I nominate using BBN/UCI-lisp editor terminology here, namely "embed".
CONS and LIST are embedding functions.

<M> For simplicity's sake, functions such as car,
<M> cdr, and their descendants should be considered as non-encapsulating,

They do the opposite. Again I nominate using BBN/UCI-lisp editor
terminology, namely "extract". CAR and NTH (in regard to its list
argument) are extracting functions.

IDENTITY is both the trivial embedding and the trivial extracting
function.

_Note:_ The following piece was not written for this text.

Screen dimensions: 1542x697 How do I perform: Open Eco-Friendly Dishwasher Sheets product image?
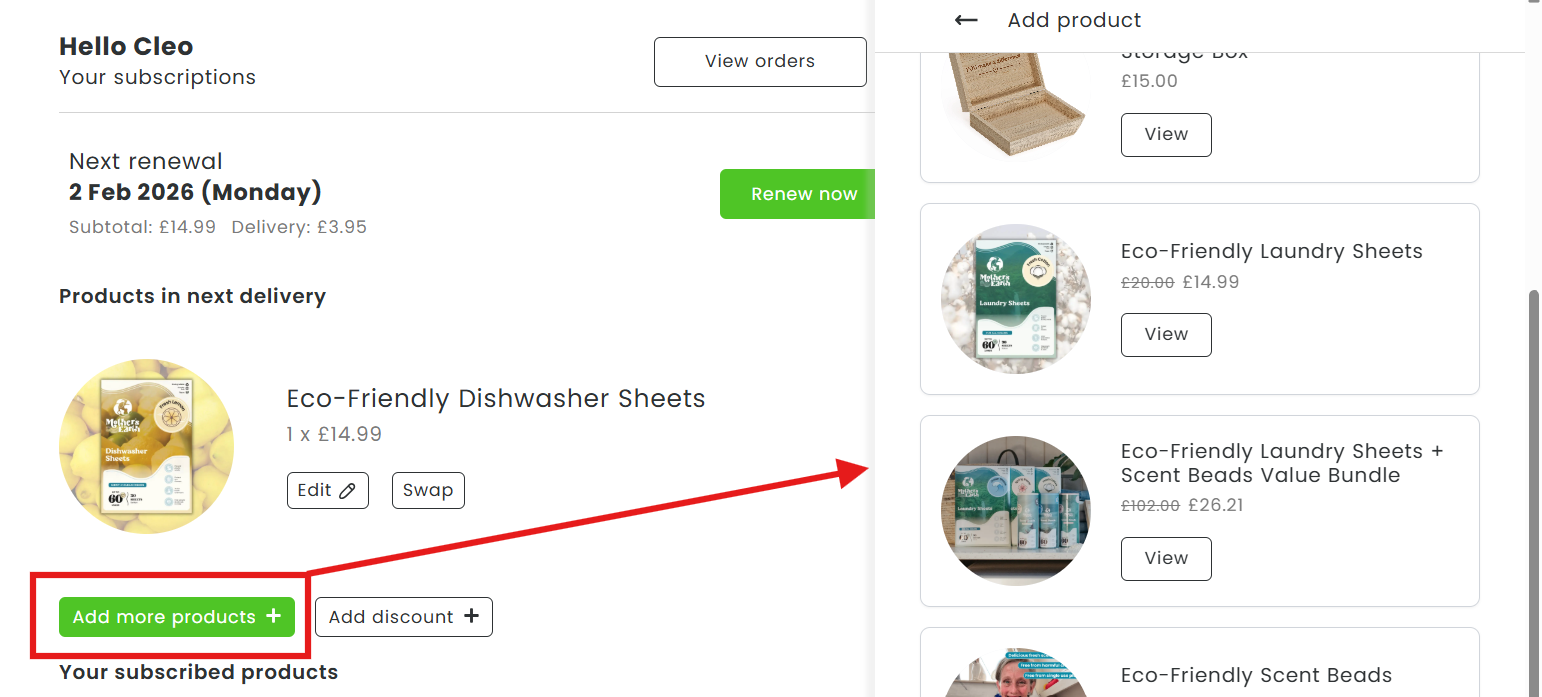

To avoid recursion loops we should require nontrivial (strict)
embedding functions for LetRec.

<M> (declare (encapsulating-function <myfunc> . . .))

(declare (embedding-function <myfunc> . . .))

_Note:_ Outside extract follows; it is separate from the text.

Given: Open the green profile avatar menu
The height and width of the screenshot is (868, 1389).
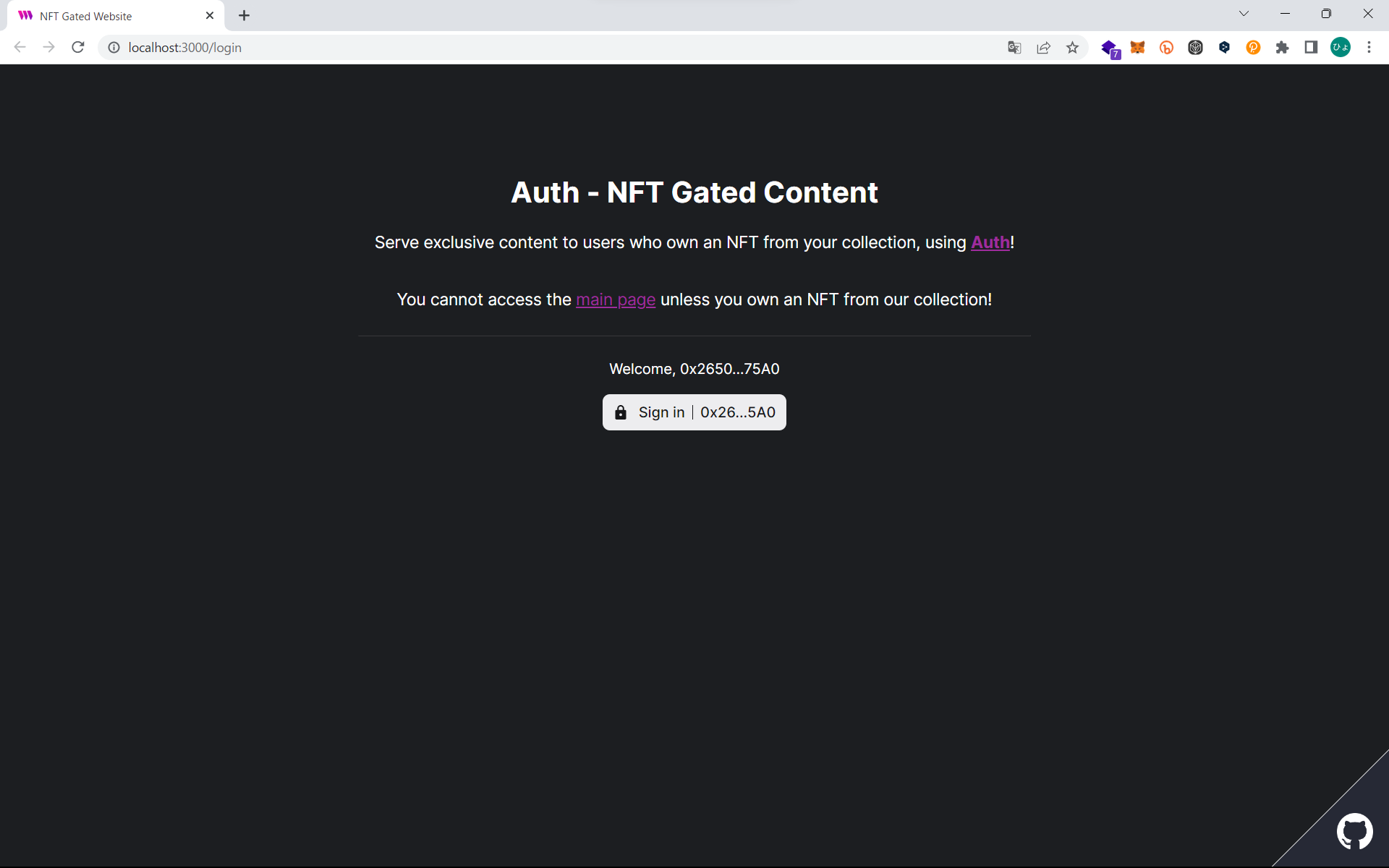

Because "encapsulating" is a more elaborate concept usually, having to do
with closures and abstraction etc., I prefer to avoid that term for the
simple structural concept we're discussing here.

<M> ... to permit users to identify their own functions having this property
<M> (and to shoot themselves in the foot if they lie).  

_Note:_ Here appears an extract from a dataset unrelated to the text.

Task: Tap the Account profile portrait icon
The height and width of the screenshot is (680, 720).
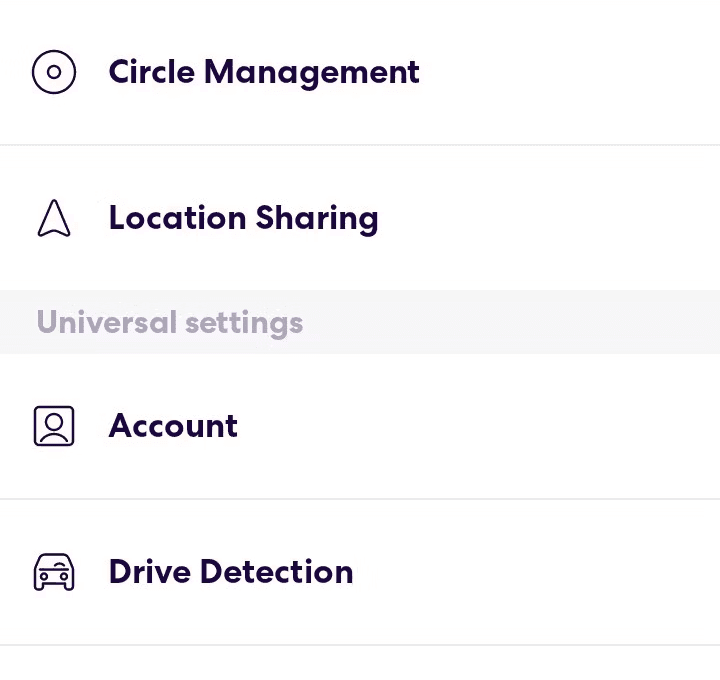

(:- Or cut off their damn heels :-)

(N.B. That's from a comedy album played on KFAT dealing with chain saw.)

<M> The other implementational hurdles then seem surmountable *but* you
<M> would have to change the order in which encapsulating functions are
<M> evaluated - it would no longer be acceptable to grind through its
<M> arguments first.

In this case of LetRec, have low-level mechanism (part of LetRec) pass a
dummy forwarding cell, evaluate normally, then after return more
low-level LetRec mechanism do the replacement for the true value to
create circularity. This localizes the implementation work to LetRec
itself, not random functions such as CONS, thus it can be done outside a
Scheme-style lazy-evaluator within a normal evaluator.

<M> Whether it is worth adding to the language depends on how hard it is
<M> to implement, and how much additional cognitive clutter the language
<M> can stand.

More importantly, it shouldn't become part of CLtL until after it has
been implemented by at least several experimental implementations to work
out the bugs in the basic design and see if it really is useful.